• _WORK INSTRUCTIONS_:
In the post about the "A Game of Thrones" opening credits, translate this sentence into Spanish: "You can tell the size and potential importance of the locations based on how extensive the constructs are."

• _SELECTED EXTRACT_:
━━━━━━━━━━━━━━━━

Published April 20, 2012 by wyldflamingo

“A Game of Thrones” is now several episodes into Season 2. The storytelling is complex, compelling–I can easily imagine Shakespeare, or Machiavelli observing similar antics in their day, and filing the details away for use in the writing. The acting is superb, the costuming gorgeous, the scenery (Northern Ireland, Malta, Iceland!) amazing.

And yet every time the opening credits roll, I am glued to my seat, staring, mesmerized.

Angus Wall has opening credit design props already (Big Love, Carnivale, Rome). I’ve seen the first two, and found them moving, and absorbing. But more than those others, “A Game of Thrones”‘ opening credits tells a story. And every time the story is different. Each time, the cities involved alter, to fit those who fall into the episode being aired.  Then, there’s the actual mechanics of the crdits themselves. The long shot is as though from a lens of a telescope, and the lens goes into more extreme magnifications to look down (godlike, perhaps) on the happenings of this world. As the lens focuses, a city begins to rise up–the construction is specific to the cities in the novels, which A Game of Thrones is based on. Kings Landing,  for example, has high towers and walls, which crank up as though a piece of clockwork. You can tell the size and potential importance of the locations based on how extensive the constructs are.

Another cutaway shot is of the sun following its path above the planet, further inviting the watcher to feel godlike in their third party observation of the stories happening below. The final shot, pulling back from the cities, focuses on the standards of the various royal houses involved–House Lannister, House Baratheon, House Stark, House Targaryen. The animal icons involved are all in various action poses–much like their houses, trying to find their way through the mess of the succession, and the intrigue that makes up the storyline.

━━━━━━━━━━━━━━━━

• _DATA LINES_:

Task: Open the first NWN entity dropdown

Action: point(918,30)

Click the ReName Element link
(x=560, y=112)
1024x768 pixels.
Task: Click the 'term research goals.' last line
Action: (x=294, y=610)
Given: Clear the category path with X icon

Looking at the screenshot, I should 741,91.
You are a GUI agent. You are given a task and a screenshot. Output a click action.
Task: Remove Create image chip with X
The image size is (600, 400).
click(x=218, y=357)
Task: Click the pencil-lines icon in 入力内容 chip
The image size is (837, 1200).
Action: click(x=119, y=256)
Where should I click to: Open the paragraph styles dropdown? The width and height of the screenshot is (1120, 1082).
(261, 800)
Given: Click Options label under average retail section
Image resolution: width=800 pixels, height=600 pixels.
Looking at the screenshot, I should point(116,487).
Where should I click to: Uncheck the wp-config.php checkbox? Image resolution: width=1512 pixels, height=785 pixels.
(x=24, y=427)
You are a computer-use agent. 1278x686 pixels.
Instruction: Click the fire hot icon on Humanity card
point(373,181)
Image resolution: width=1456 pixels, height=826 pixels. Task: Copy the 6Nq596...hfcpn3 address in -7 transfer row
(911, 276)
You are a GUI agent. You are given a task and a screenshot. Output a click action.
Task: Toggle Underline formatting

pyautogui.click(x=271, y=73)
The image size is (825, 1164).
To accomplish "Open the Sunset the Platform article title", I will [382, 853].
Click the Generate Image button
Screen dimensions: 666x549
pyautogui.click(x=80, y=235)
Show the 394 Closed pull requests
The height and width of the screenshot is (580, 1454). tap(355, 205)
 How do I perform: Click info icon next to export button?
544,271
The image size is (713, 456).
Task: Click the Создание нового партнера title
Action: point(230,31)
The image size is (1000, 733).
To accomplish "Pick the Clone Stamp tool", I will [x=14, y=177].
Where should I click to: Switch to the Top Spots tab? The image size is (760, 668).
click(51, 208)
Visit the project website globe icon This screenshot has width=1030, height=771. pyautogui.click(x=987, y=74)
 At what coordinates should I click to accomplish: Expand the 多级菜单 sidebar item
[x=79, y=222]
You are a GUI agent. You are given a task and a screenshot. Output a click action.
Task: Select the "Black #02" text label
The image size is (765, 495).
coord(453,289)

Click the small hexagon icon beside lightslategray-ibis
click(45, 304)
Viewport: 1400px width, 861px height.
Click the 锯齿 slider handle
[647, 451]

━━━━━━━━━━━━━━━━

• _EXERCISE SOLUTION_:
Se puede deducir el tamaño y la posible importancia de los lugares según lo extensas que sean las construcciones.